La réduction progressive du rectangle de dispersion des tirs de l’artillerie ennemie trahissait clairement l’importance tactique de la position du peloton qui se trouvait de plus en plus sous la forte pression de la convergence des tirs plongeants et tendus de toutes les armes de l’ennemi au contact.
La journée était ardente et le soleil au Zenith. Zram dégraffa la jugulaire de son casque et le repoussa vers l’arrière pour aérer sa tête. La sueur ruisselait à flots sur ses tempes et son front.
Malgré la pression exceptionnelle de la situation, Zram ne perdait pas de vue une seconde le Lt Taher, son Chef de peloton qui se trouvait à une cinquantaine de mètres devant lui avec la patrouille choc , légèrement décalée vers la gauche.
Les oreilles bourdonnantes à cause des déflagrations des roquettes, des explosions d'obus et des sifflements des balles, les yeux rougis par la fumée et la poussière du champ de bataille, les hommes du peloton tenaient ferme. Le peloton avait déjà enregistré un mort et deux bléssés. L’artillerie amie malgré les demandes continues du Commandant d’unité n’arrive pas à entrer en action, et l’escadron en flanc-garde du dispositif a reculé sous la formidable poussée de l’ennemi, accentuant dangereusement la vulnérabilité du peloton de Taher qui s’accrochait tant bien que mal à un terrain trés défavorable. Les escarpements étaient si bas qu’ils permettaient à peine une installation à défilement de tourelle des véhicules. La patrouille de Zram légèrement en retrait s’appliquait à couvrir par ses feux les mouvements de la patrouille choc sur le flanc droit du dispositif ennemi.
Tenant la poignée de la lourde mitrailleuse par ses deux manchons, Zram tirait méthodiquement par petites rafales et par intermittence sur les positions avancées ennemies.
- Attention, , hurla Zram.
Posté à une petite distance de son véhicule en enfilade et flanqué de son opérateur radio, Taher se leva s’élança pour changer d’emplacement, mais fut cueilli par une rafale de mitrailleuse. Il fit une pirouette et s’écroula sous les yeux incrédules de Zram alors que son véhicule de commandement volait littéralement en éclats.
- Mon Lieutenant, hurla Zram!
- Caporal Brahim, prend en compte la mit 50 et couvre moi.

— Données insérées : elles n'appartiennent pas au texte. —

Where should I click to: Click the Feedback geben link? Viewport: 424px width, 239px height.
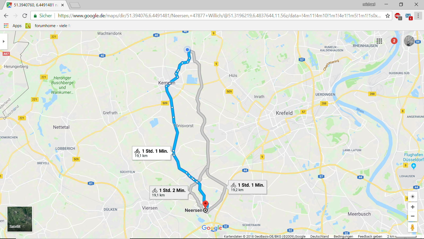pyautogui.click(x=370, y=236)
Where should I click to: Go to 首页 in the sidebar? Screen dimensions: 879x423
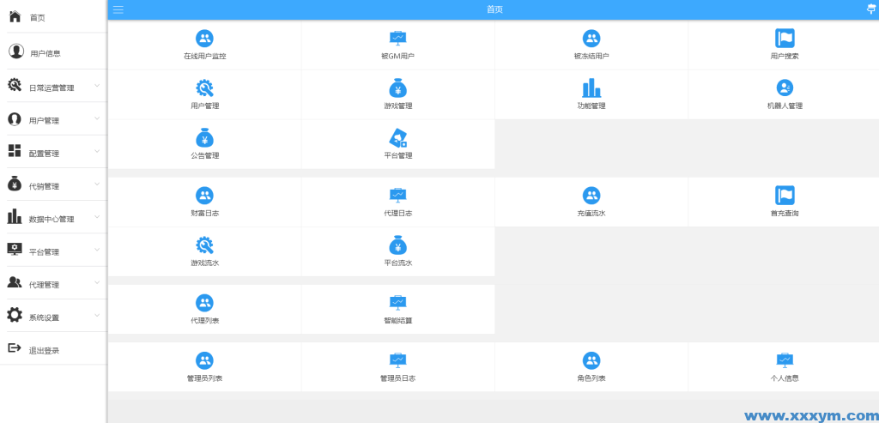[x=37, y=17]
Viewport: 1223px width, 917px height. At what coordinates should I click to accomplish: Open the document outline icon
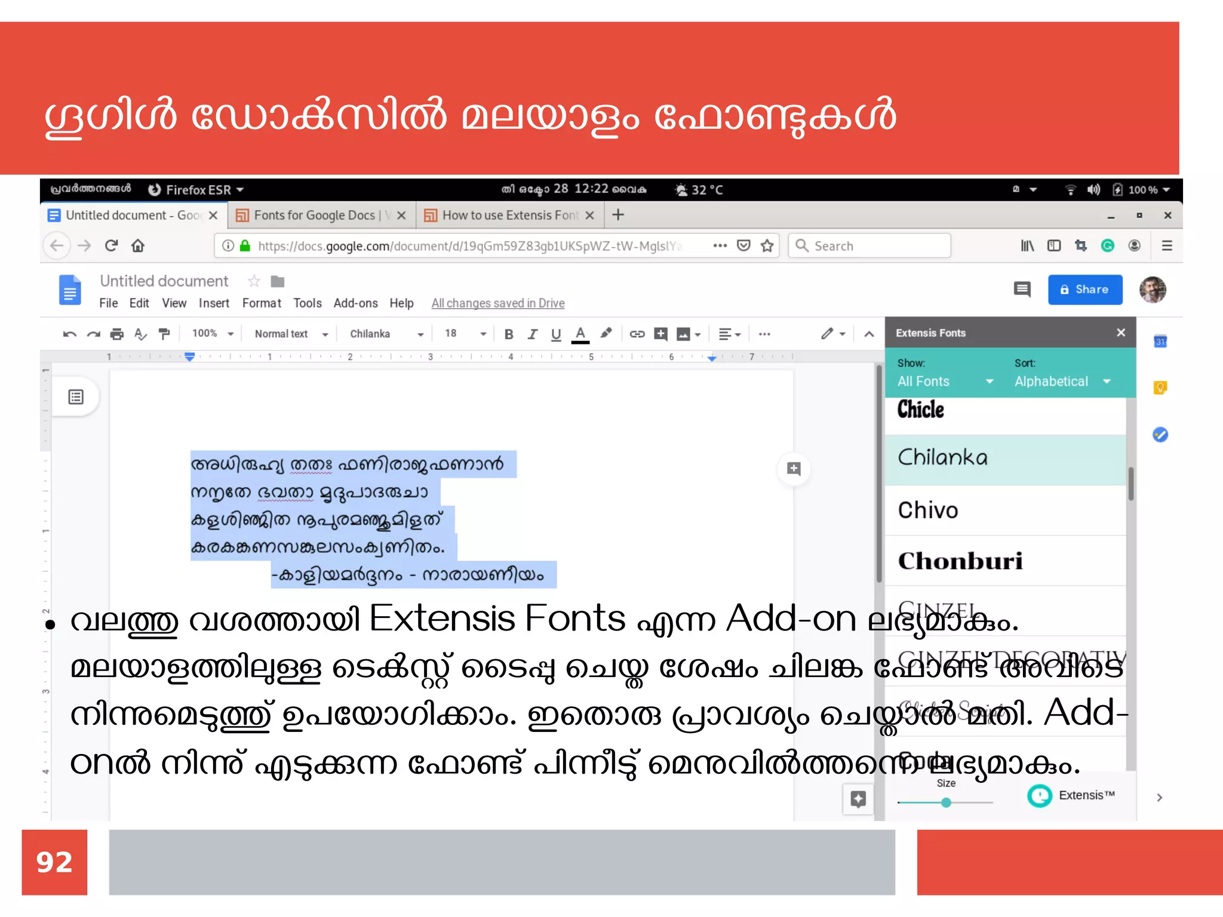coord(76,397)
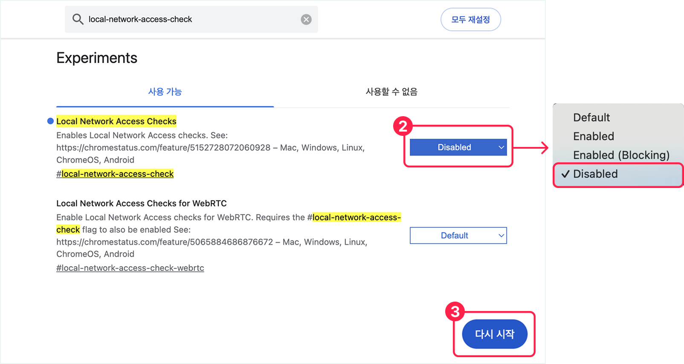Select the Disabled option in list
The width and height of the screenshot is (684, 364).
tap(595, 174)
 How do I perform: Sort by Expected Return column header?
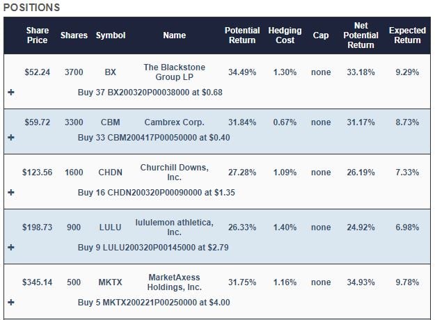click(407, 35)
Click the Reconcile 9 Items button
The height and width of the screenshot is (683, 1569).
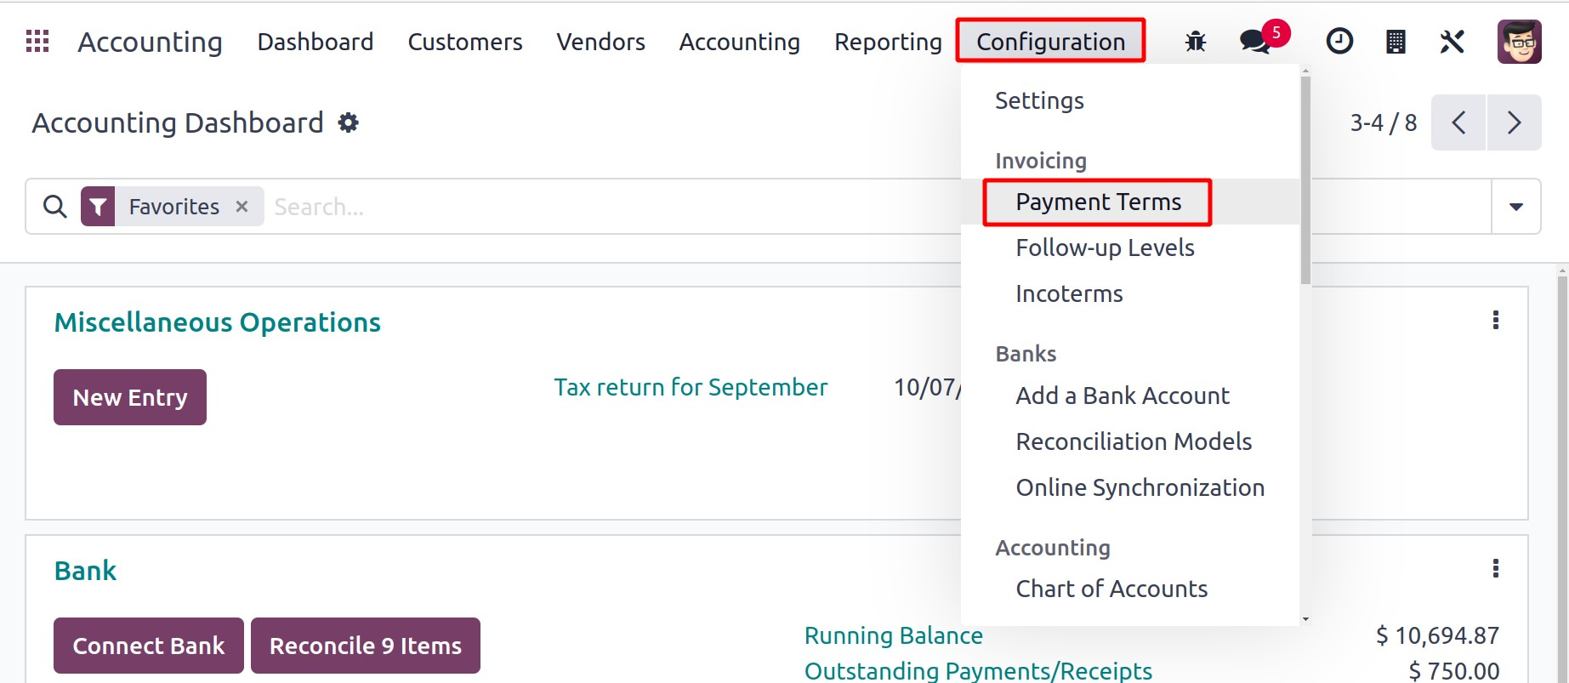coord(366,646)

Zram tira la Mag 80 de son support, prit une caissette de munitions, se ramassa et s’élança dans un sprint en direction de Taher. Malgré les miaulements des balles et les déflagrations à proximité, Zram continua son sprint. Une rafale souleva un rideau de poussière à moins d’un mètre de lui. Instinctivement, il lança la caissette de munitions devant lui et plongea en se plaquant au sol. Il atterrit sur les avant-bras, tenant la Mag 80 à deux mains par le garde-main et la crosse. Une rafale déchira le sol à l’endroit où il se trouvait une fraction de seconde plus tôt, au même moment une gigantesque déflagration secoua le sol. Lorsqu’il se retourna, il n y avait plus qu’un gros cratère à la place du véhicule Mit 50. Zram se plaqua davantage en maintenant fermement son casque d’une main sur la tête, pour éviter les dégats de la pluie métallique provoquée par les éclats du véhicule atteint de plein fouet par une roquette de gros calibre. Zram sentit le souffle de l’explosion passer au-dessus de lui. Il se leva de nouveau et fit en quelques secondes le bond de quelques mètres qui le separait de Taher.
- Mon Lieutenant, mon Lieutenant, répétait Zram hébété!
Zram se mit à ramper vers le petit escarpement rocheux à quelque mètres tirant Taher avec lui.